The simplest way of getting the second assertion (that the number of students is two) to pass would be to return 2 from the getNumberOfStudents method. However, that would break the first assertion. So you must somehow track the number of students inside of CourseSession. To do this, you will again introduce a field. Any time you know you need information to be stored, you will likely use fields to represent object state. Change the CourseSession class to look like this:
class CourseSession { ... private int numberOfStudents = 0; ... int getNumberOfStudents() { return numberOfStudents; } void enroll(Student student) { numberOfStudents = numberOfStudents + 1; } }
The field to track the student count is named numberOfStudents, it is private per good practice, and it is of the type int. It is also assigned an initial value of 0. When a CourseSession object is instantiated, field initializers such as this initialization of numberOfStudents are executed.
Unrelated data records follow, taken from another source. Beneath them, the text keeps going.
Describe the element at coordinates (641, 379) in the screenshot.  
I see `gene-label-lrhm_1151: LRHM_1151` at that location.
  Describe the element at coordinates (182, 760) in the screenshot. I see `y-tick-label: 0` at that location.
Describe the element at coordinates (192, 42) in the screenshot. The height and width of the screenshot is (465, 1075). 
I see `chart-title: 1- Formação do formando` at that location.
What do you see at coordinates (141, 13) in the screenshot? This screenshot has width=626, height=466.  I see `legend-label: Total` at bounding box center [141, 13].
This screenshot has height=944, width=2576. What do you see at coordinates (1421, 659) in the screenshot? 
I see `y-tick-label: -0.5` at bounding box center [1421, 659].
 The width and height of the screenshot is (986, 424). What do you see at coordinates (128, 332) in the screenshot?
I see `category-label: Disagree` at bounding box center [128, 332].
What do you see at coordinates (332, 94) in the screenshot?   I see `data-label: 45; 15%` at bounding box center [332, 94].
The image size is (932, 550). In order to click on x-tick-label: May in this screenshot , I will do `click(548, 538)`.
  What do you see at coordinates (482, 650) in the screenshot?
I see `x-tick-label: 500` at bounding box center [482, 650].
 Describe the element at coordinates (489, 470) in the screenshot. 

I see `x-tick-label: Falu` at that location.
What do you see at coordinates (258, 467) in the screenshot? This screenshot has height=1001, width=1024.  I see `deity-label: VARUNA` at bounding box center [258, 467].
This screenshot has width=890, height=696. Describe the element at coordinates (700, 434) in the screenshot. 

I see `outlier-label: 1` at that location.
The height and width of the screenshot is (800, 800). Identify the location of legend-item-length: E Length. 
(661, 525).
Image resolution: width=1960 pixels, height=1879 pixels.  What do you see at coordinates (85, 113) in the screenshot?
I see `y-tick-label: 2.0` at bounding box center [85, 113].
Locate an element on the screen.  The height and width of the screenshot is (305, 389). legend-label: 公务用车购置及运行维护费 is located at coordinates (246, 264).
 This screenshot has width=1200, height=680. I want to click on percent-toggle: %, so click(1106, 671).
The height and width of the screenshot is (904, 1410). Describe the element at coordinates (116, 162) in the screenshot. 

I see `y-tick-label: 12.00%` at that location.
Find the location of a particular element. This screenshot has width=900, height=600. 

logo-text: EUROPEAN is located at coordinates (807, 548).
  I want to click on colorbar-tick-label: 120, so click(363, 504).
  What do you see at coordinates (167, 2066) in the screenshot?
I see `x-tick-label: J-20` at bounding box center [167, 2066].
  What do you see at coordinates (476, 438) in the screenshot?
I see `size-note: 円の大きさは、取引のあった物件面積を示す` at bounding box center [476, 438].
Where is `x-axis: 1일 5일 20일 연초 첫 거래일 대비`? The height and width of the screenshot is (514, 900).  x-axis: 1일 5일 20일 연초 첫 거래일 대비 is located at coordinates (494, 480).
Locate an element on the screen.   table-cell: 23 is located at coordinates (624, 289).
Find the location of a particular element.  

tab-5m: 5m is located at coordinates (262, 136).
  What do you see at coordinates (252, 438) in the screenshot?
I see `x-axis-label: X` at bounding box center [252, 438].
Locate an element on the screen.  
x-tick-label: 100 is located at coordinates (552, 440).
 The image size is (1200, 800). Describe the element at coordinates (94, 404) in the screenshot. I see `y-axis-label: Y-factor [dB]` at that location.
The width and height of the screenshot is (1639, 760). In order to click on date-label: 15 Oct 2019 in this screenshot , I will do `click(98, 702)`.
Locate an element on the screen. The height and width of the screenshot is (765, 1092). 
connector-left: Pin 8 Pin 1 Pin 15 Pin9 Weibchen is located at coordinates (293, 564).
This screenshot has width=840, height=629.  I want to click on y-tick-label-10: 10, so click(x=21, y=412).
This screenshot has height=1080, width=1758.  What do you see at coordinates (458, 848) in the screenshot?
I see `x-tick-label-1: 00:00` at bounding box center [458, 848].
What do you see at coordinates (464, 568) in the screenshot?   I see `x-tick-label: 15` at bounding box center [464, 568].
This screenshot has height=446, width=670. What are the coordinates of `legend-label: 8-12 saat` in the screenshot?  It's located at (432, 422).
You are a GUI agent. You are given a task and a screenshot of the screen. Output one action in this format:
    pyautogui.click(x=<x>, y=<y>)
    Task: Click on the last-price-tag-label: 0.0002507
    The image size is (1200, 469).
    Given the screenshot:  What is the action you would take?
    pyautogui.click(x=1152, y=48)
Field initializers are executed prior to the invocation of code in the constructor.
The method getNumberOfStudents now returns the field numberOfStudents, instead of the int literal 0.
Each time the enroll method is called, you should increment the number of students by one. The single line of code in the enroll method accomplishes this:
numberOfStudents = numberOfStudents + 1;
The + sign and many other mathematical operators are available for working with variables of the int type (as well as other numeric types to be discussed later). The expression on the right hand side of the = sign takes whatever value is currently stored in numberOfStudents and adds 1 to it. Since the numberOfStudents field appears to the left of the = sign, the resultant value of the right-hand side expression is assigned back into it. Bumping up a variable's value by one, as in this example, is a common operation known as incrementing the variable. There are other ways to increment a variable that will be discussed later.
It may seem odd that numberOfStudents appears on both sides of the assignment operator. Remember that the Java VM always executes the right hand side of an assignment statement first. It calculates a result using the expression to the right, and assigns this result to the variable on the left.
Note that the enroll method has a return type void, meaning that it returns nothing to the message sender.
The class diagram in Figure 2.1 shows the existing structure of your system so far.
Figure 2.1 CourseSession and Student Class Diagram
Conceptually, a course session should be able to hold several students. In reality—in the code—the course session holds references to no student objects. It only holds a count of students. Later, when you modify the CourseSession class to actually store Student references, the UML diagram will be modified to show that there is a one-to-many relationship between CourseSession and Student.
CourseSession depends on Student, since the enroll method can take a Student object as a parameter. In other words, you would not be able to compile the CourseSession class if the Student class did not exist.
Figure 2.1 will be the last class diagram where I show every test class. Since you are doing test-driven development, future diagrams will imply the existence of a test class for each production class, unless otherwise noted.